Anthony F. Leketa: Boosting Safety Culture Education in University Engineering and Construction Programs Around the U.S.


Anthony F. Leketa

Over more than 50 years in construction, Anthony F. Leketa points to several “once-in-a-lifetime” opportunities. One involved leading a team of 750 from Parsons in rescuing the $2.3-billion project to design, build and operate a nuclear waste processing facility for the Dept. of Energy at the Savannah River Site in Aiken, S.C. The team completed 1 million hours of work without a lost-time incident and received recognition for its safety performance.

Now, already some years into retirement, Leketa finds himself leading a different type of team effort—enriching construction safety culture by encouraging new university-level safety coursework in engineering and construction programs. Specifically, Leketa is the 2024-25 chair of the National Academy of Construction’s Safety Committee, where years of work by leading safety advocates produced safety symposia at universities that have inspired educators. While Leketa guided development of an event at Worcester Polytechnic Institute in Massachusetts, others carried the message to the University of Kansas, New Jersey Institute of Technology, University of Texas at Austin/Texas A&M and University of Colorado at Boulder.

 

Passion for Safety

Leketa’s passion for safety started during his 35-year career with the U.S. Army Corps of Engineers, which included overseeing contractor activities building a new Army base at Fort Drum and years in the Corps’ senior executive service. “I thought nothing could top my experience” in safety at the Corps, he says. But when he joined Parsons, the safety emphasis “was tremendous.” At senior executive program reviews, “If you couldn’t give the number of near misses in your group, CEO Chuck Harrington let you know you weren’t doing your job.”

The NAC safety committee was looking for an area where we “could make a difference,” says Ken Arnold, a past safety committee chair. Arnold and Wayne Crew, a past NAC executive director, realized a missing link was educating undergraduates on safety culture concepts. The outcome—the symposia series, attended by representatives from 45 universities and 90 industry companies—has produced results.

The events inspired Brian Kleiner, director of the Myers-Lawson School of Construction in the College of Engineering at Virginia Tech, to augment the existing safety courses so that students now can major in safety, he says. They will learn to deal with hazards and study the interaction of safety and technology, including using virtual reality to explore future hazards. Another beneficiary of a symposium was Samuel C. Lieber, associate professor and acting chair at the New Jersey Institute of Technology’s School of Applied Engineering. He stepped up his school’s safety offerings last year, and they now include a minor in safety engineering and a course where students learn to take the inputs of hazard analysis plus safety requirements and “do iterative design and engineering work.”
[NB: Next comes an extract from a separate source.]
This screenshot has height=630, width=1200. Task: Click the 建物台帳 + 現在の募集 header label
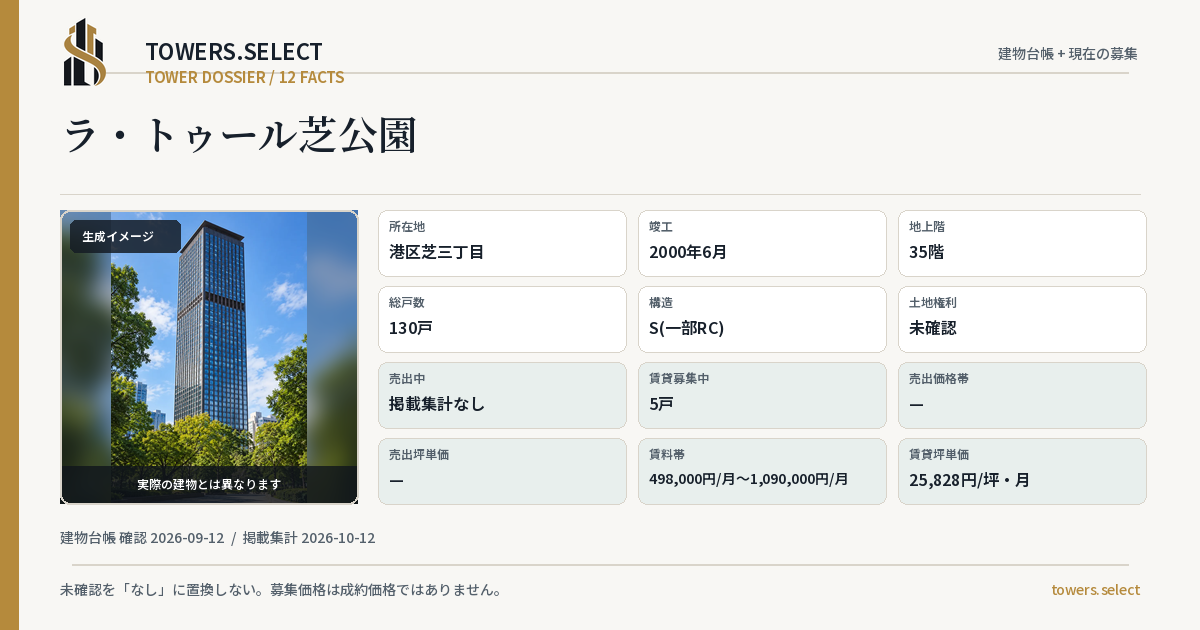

The full report from the five symposia provided advice on creating curricula, where the subject of safety necessarily competes with other important engineering subjects for resources. The report helped Leketa and team develop their 2025 strategy for more programs—at Southern California, Oregon State, North Carolina State and Purdue—and a kickoff program Feb. 27 in Washington, D.C., hosted by the National Academies of Science, Engineering and Medicine.

Following long efforts from ASCE to change its recommended criteria for civil engineering education, ABET (formerly Accreditation Board for Engineering and Technology) changed its program criteria to read: “curriculum for civil engineers must include professional … attitudes and responsibilities of an engineer … including licensure and safety.”

The symposia and criteria change work together. “NAC is committed to safety culture,” Leketa says. “We believe in it!”